This post was written by Michael C. Behrent, associate professor of history, Appalachian State University and is part of the Raise the Bar series featuring expert views on the North Carolina budget debate.
Is our state government doing all that it can to offer North Carolinians the affordable, high quality education they need to secure twenty-first century jobs? Based on data in a recent report from the Center on Budget and Policy Priorities, the answer is clearly “no.”
Affordable public education in North Carolina is a right. Our state constitution states that the legislature must ensure that “the benefits of The University of North Carolina and other public institutions of higher education, as far as practicable, be extended to the people of the State free of expense.” Yet today, free public education is little more than a distant memory. To make matters worse, our citizens find themselves in a college crunch: they are being asked to pay more and more for public universities that are providing less and less.
According to the report, since 2008, tuition at North Carolina’s public universities has grown by 35.8% (or $1,759). The main reason? The 2008 recession, which cut the flow of tax dollars into state coffers at the very moment when many people were choosing college over a grim job market. As state funds dried up, most public universities turned to tuition hikes as an easy fix.
Yet the recession doesn’t bear all the blame: many state legislatures, including North Carolina’s, took advantage of the budget crisis to push questionable ideological agendas. Specifically, they rejected a balanced approach that would combine spending cuts with tax increases, preferring to slash budgets. Universities thus had little choice but to ask students to pay the balance.
The problem is that even stiff tuition increases did not allow public universities to operate at pre-recession levels. Consequently, just as they were asking students to pay more, they began to offer less. Since 2008, public universities have cut faculty, increased course sizes, and restructured programs due to budget constraints. Last year, UNC Greensboro announced plans to cut 120 jobs—or 5% of its workforce—to achieve its goal of reducing costs by $12.8 million.

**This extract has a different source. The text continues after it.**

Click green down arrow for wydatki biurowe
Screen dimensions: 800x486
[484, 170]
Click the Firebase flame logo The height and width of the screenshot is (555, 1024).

Yet not only are North Carolinians getting less while paying more: they are being squeezed at a time when many Americans still struggle to make ends meet. Since 1973, the average cost of public education has skyrocketed, increasing by 270%. Meanwhile, median household income has stagnated (growing just 5%). The recession made a bad trend worse: as the report notes, tuition “jumped nearly 28 percent between the 2007-08 and 2013-14 school years, while real median income fell roughly 8 percent over the same time period.”
In short, despite North Carolina’s proclaimed commitment to free higher education, our leaders have consistently shifted costs from the state to students. Disinvestment from public higher education is misguided policy, pure and simple. It is bad for young people: students saddled with debt are less likely to buy homes, start businesses, and attend graduate school, presuming they don’t give up on college altogether. It is bad for society: studies have found that well educated communities are safer, healthier, and more civically engaged, in addition to having higher income levels across the board. And it is bad for the future: according to Georgetown University’s Center on Education and the Workforce almost two-thirds of all jobs in 2020 will demand some college training—yet our higher education system is expected to fall five million graduates short of what the labor market needs.
The good news is that, as the recovery continues, states are slowly reinvesting in public education. In the past year, state spending on higher education has grown, averaging 4% nationally. Yet North Carolina remains below the national average, with spending rising only 2.7%. Higher education is an essential public good. Can’t we do better?